Ivory Coast sold 950,000 t of cocoa by the end of May at a discount instead of collecting its usual country premium, according to regulators. The Living Income Differential (LID) of USD 400/t had been added to the price from the world’s largest supplier of cocoa, but the country normally is also able to attach a country premium of USD 99/t to USD 212/t to reflect its quality.
As a result of the premium allocated for farmers, known as LID, buyers have been applying pressure for the country premium to be reversed, to become a discount. This would enable the farmers to receive extra cash but at the expense of the overall price paid, making it more globally competitive according to some buyers.

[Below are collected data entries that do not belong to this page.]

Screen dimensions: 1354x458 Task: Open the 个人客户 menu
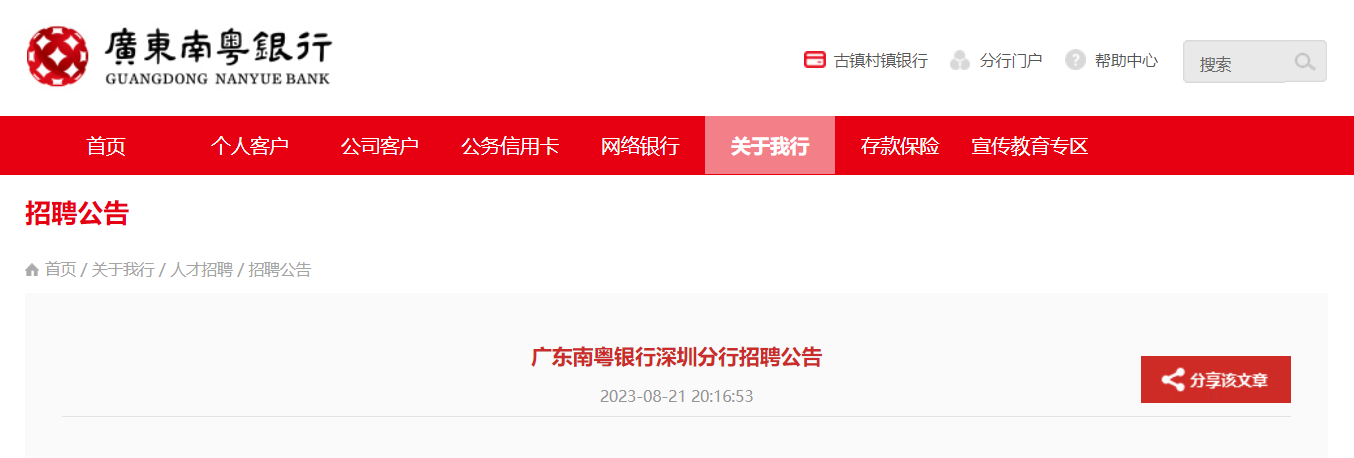[250, 146]
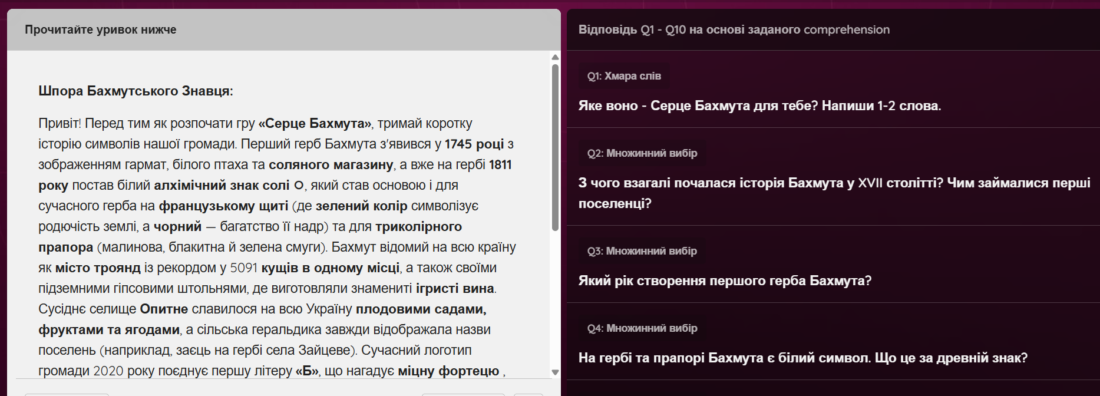This screenshot has width=1100, height=396.
Task: Click the passage scrollbar thumb
Action: 555,147
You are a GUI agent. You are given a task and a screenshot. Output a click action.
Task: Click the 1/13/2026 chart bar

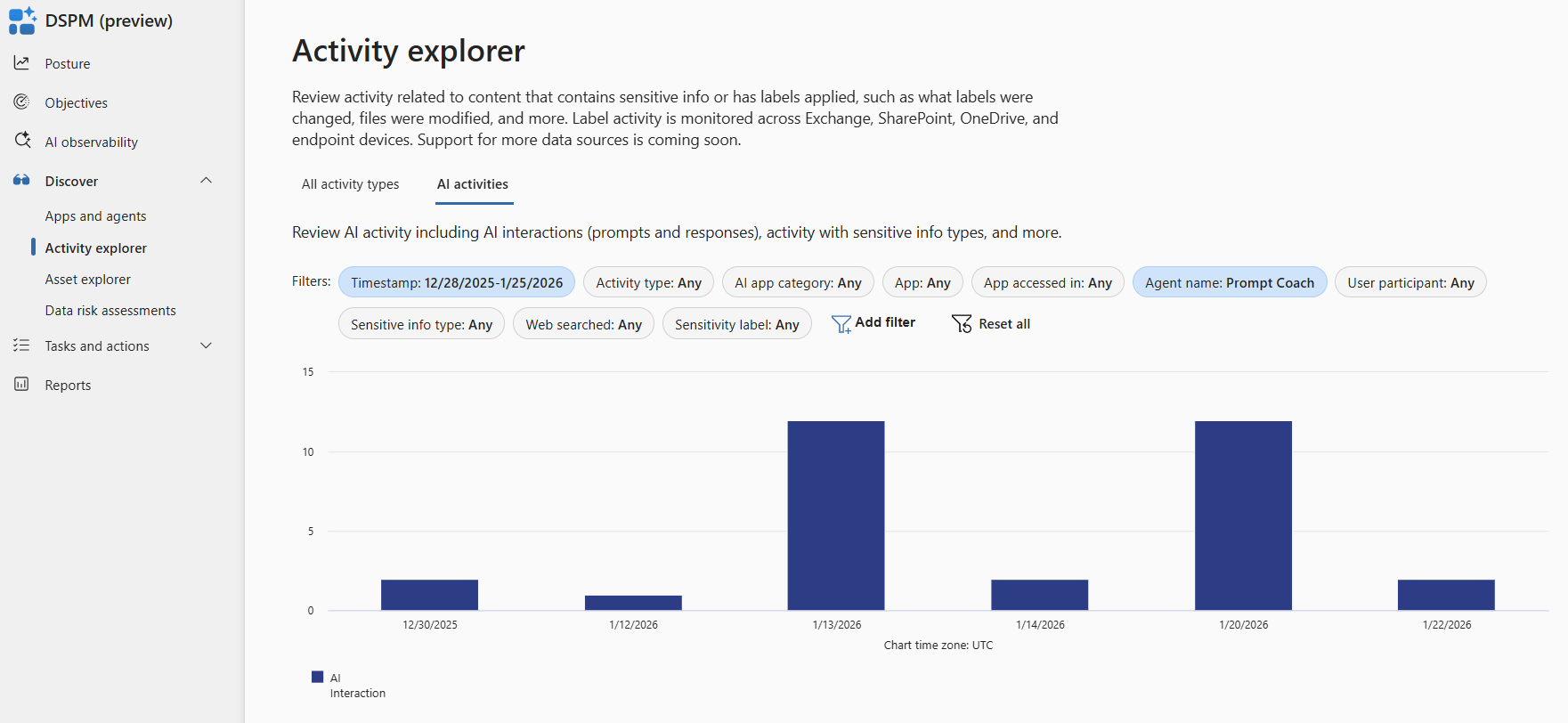pyautogui.click(x=836, y=516)
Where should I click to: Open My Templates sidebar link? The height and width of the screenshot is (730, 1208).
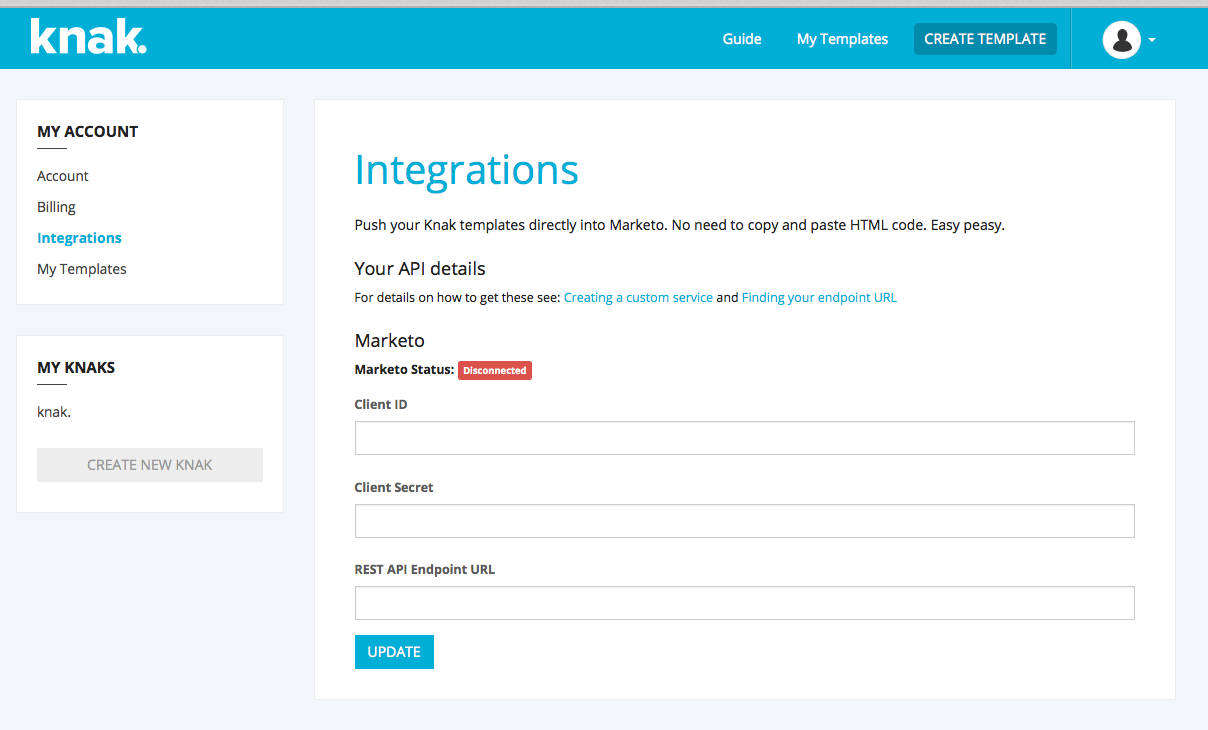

The sales contracts for May appear to show discounts of USD 212/t to USD 283/t, which would cut the governments’ revenue, but still leave the farmers technically with their premium. Buyers have complained that, given the current soft market, they’re finding it hard to pay both the LID and the country premium. Negotiations have been ongoing as the country continued to add cocoa beans to the stockpile as supply continued to outstrip demand caused by global lockdowns from the pandemic.
As of the mid-May period, sales figures were confirmed to be 560,000 t with a further 390,000 t that are subject to the outcome of the price negotiations between the chocolate companies and the Cocoa and Coffee Council (CCC) in Ivory Coast. Therefore, expected sales for next season are 950.000 t, which is considered reasonable under the current conditions.